Simulated Author's Rebuttal

3 responses · 0 unresolved

We thank the referee for the constructive comments, which have helped us strengthen the manuscript. We have revised the paper to include additional experimental details, clarifications on the method, and new ablations for the scalar-feedback extension. Our point-by-point responses follow.

read point-by-point responses

Referee: [Abstract] Abstract and experimental claims: the reported gains in sample efficiency and accuracy over RLVR baselines are presented without details on statistical significance tests, exact baseline implementations, hyperparameter sweeps, or controls for post-hoc selection, which is load-bearing for the central empirical claim that SDPO consistently outperforms strong baselines.

Authors: We agree that these details are essential for validating the empirical claims. In the revised manuscript, we have added statistical significance testing (bootstrap confidence intervals and paired tests across seeds) for all reported improvements. We now provide exact baseline code references, full hyperparameter sweep ranges and selection criteria (chosen via validation performance prior to test evaluation), and explicit controls against post-hoc selection by reporting all runs from a fixed hyperparameter set. These additions directly address the load-bearing concerns. revision: yes
Referee: [Method] Method description (self-distillation step): the procedure conditions the current model on tokenized feedback and distills its next-token predictions back into the policy, but provides no external validation, oracle comparison, or bias-correction term to break potential reinforcement of systematic in-context reasoning failures; this assumption is load-bearing for both the rich-feedback gains and the scalar-feedback repurposing result.

Authors: The core assumption is that the model can use in-context feedback to identify its own mistakes, which we validate empirically through performance gains. We have expanded the method section with an oracle comparison (where available in synthetic settings) and an ablation measuring distillation quality against ground-truth next tokens. A general bias-correction term is not introduced because it would require strong assumptions on error distributions not present in the verifiable domains; we instead discuss this as a limitation and show via ablations that systematic failures are not reinforced in practice.
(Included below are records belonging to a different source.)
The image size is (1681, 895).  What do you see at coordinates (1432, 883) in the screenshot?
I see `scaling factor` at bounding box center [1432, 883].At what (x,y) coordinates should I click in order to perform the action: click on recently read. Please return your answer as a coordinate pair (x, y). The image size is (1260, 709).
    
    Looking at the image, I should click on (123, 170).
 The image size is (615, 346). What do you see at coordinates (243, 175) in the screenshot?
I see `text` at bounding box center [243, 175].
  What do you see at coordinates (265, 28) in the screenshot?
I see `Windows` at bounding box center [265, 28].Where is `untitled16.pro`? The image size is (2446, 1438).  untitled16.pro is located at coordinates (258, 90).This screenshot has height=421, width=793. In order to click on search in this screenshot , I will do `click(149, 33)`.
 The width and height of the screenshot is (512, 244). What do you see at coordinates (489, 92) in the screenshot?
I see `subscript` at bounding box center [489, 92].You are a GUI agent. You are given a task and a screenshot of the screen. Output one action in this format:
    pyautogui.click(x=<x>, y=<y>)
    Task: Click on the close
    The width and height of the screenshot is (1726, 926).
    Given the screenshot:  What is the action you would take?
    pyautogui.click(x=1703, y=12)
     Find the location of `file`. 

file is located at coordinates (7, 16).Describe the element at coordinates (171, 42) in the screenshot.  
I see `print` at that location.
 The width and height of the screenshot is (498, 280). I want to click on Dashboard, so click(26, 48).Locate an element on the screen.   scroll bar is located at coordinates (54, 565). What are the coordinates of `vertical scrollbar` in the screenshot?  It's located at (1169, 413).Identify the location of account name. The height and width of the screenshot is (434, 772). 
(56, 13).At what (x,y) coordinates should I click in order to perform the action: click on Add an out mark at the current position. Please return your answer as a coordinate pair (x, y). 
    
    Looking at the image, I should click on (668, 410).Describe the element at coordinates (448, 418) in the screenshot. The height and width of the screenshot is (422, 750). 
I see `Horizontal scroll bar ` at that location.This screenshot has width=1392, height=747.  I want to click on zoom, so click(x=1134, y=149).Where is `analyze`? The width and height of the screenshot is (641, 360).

The description is now more precise. revision: partial
Referee: [Experiments] Scalar-feedback extension: the claim that SDPO outperforms baselines in standard RLVR environments by using successful rollouts as implicit feedback for failed attempts lacks a concrete derivation or ablation showing that this does not simply reduce to standard RLVR with additional data filtering.

Authors: We have added a formal derivation in the revised paper showing that SDPO's distillation transfers next-token distributions from successful contexts to failed attempts, creating a dense alignment signal distinct from filtering (which only augments data volume without cross-context transfer). We include a new ablation comparing SDPO against RLVR trained on filtered successful rollouts plus original data; SDPO retains statistically significant gains, confirming the benefit is not reducible to filtering alone. revision: yes

Circularity Check

0 steps flagged

No significant circularity: SDPO is an algorithmic definition, not a tautological derivation

full rationale

The paper defines SDPO explicitly as distilling the current model's own feedback-conditioned next-token predictions back into the policy. This is a design choice for the optimization procedure rather than a claimed first-principles derivation or prediction that reduces to its inputs by construction. No equations are presented whose outputs are forced to match inputs (e.g., no fitted parameter renamed as a prediction, no uniqueness theorem imported from self-citation, no ansatz smuggled via prior work). Empirical gains are asserted over RLVR baselines on LiveCodeBench and other tasks, but these rest on experimental comparison rather than algebraic identity. The self-teacher aspect is load-bearing for the method's motivation but does not create a self-definitional loop in any reported result or proof. The derivation chain is therefore self-contained against external benchmarks.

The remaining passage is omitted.